THE most revealing statement made in the current debate about government ``censorship'' of the arts was made by a resident of Cincinnati when the exhibit of Robert Mapplethorpe's photography, ``The Perfect Moment,'' came to town. ``You can't disguise pornography and get away with it in Cincinnati.'' This anonymous critic summed up the general suspicion towards the art world vented in the current debate about arts-funding through the National Endowment for the Arts (NEA). He feels it's not just that funded art seems pornographic or atheistic, but that artists disguise their prurient or subversive motives - don't act in good faith towards their audiences. The group not heard from in this exchange is a group which has, historically, served as a bridge between the art world and popular taste. These are art critics. At their best, art critics interpret, explain, judge, and encourage audiences to watch and learn. They can act as a mediating force between popular suspicion or contempt, and good art. They can possibly prevent the citizen of Cincinnati from believing he is deliberately being made a fool of.
Newspapers can't provide this, no matter how thorough their coverage of what some call the ``war against art and culture'' in this country. Journalists are concerned to report first amendment issues. But they aren't prepared to make sense of the art works involved. The Village Voice came close when, in its June 5th issue ``The War on Art,'' it ran with the piece a photo of the performance artist Karen Finley au chocolat which, in grainy black and white, accomplished all that was desired in terms of thrills. It is the purpose of criticism to get beyond such visual gags and to interpret.
Both sides in this ``war'' have been driven to extremes. Members of the arts world condemn the NEA for its ``censorship.'' There is no censorship involved in denying taxpayer money to artists. It would be censorship if an artist were told: ``You cannot publish, you cannot perform, you cannot exhibit.'' The NEA instead is not awarding grants to artists, for political reasons.
On the other side, the Endowment's critics, such as Rep. Dana Rohrabacher (R) of California offered a sweeping affirmation of the NEA's decision to go against peer panel recommendations for four performance artists, saying: ``It shouldn't have been that difficult to reject sacrilegious and pornographic art. It is time we set some standards.'' Are these artistic or societal standards? Should politicians be setting standards?
Wars don't begin overnight. The conditions for the ``war against art and culture'' in the US have been created over time. Inattention towards the widening breach between popular concerns and the subjects of artists have helped create these conditions.

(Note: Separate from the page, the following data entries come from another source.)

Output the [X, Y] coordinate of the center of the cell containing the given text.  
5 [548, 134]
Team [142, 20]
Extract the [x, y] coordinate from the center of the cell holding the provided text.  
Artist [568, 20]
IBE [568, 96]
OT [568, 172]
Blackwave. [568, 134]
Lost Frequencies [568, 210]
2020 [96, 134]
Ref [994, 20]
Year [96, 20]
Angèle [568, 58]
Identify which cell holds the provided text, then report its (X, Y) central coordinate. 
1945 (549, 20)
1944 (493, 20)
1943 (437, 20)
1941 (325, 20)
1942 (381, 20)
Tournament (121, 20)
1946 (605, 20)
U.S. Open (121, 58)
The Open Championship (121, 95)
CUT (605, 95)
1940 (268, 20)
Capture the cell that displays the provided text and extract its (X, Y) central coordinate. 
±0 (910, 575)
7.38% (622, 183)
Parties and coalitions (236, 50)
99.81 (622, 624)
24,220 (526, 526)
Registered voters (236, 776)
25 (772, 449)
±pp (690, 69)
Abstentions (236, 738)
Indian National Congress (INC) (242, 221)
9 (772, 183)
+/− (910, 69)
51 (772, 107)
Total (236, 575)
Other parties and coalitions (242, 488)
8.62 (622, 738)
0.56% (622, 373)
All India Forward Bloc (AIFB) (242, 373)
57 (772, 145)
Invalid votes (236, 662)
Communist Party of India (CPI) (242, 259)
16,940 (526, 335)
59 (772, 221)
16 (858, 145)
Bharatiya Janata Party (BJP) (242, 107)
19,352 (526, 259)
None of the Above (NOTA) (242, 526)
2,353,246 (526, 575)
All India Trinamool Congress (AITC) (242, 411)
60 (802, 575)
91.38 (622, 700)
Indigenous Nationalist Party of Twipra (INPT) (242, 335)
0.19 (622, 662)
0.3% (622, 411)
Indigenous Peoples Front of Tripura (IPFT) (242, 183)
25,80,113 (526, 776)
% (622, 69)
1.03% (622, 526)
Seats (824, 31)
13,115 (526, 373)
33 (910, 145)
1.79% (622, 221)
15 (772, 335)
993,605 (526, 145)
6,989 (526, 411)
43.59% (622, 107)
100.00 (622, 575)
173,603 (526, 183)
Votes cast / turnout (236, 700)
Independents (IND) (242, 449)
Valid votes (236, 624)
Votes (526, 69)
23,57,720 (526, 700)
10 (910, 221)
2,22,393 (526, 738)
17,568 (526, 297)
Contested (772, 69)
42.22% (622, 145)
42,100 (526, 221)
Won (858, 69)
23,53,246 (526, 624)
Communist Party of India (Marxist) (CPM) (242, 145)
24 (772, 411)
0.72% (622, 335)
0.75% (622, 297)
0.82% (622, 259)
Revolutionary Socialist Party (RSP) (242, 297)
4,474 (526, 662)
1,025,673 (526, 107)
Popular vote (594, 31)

Placing this war-like debate in a larger context, consider the fate of Salman Rushdie. He writes without government funding, though now with government protection, and he has been sentenced to death by certain Moslem religious leaders. For Rushdie, Aleksandr Solzhenitsyn, or Milan Kundera, the idea of our ``war against art and culture'' must seem ridiculous. The debate over arts in America can seem trivial. Here, art is not a life and death matter. But when it comes to public attention, it's a matter of money, though really very little. (The four recent grants advised against by the Advisory Council for the NEA were for amounts ranging from $5,000 to $11,250).
For this reason, too, criticism exists: to remind us of why great art is to be taken seriously. The critic is in the often uncomfortable position of interpreting both in and outside the art world. And this includes the onerous task of making judgments which insist that not everything which purports to be art, however shocking, or modest, is good art. There is now no critic of whom it can be said, as poet Robert Lowell said of Randall Jarrell: ``He had a deadly hand for killing what he despised. He described a murky verbal poet as `writing poems that might have been written by a typewriter on a typewriter,''' Congressmen are not art critics. They don't have either the power to kill what they despise, or to introduce audiences to what they love. That power and responsibility lies with critics. When the activity of criticism becomes sealed off from a general audience or even the art world fringe, it can only meet such crises as a ``war against art and culture'' with silence or cheers for the good guys. Unfortunately, neither silence nor cheering will end the ``war.'' It won't promote good new art, and it certainly won't convince the voter in Cincinnati who thinks he's being had.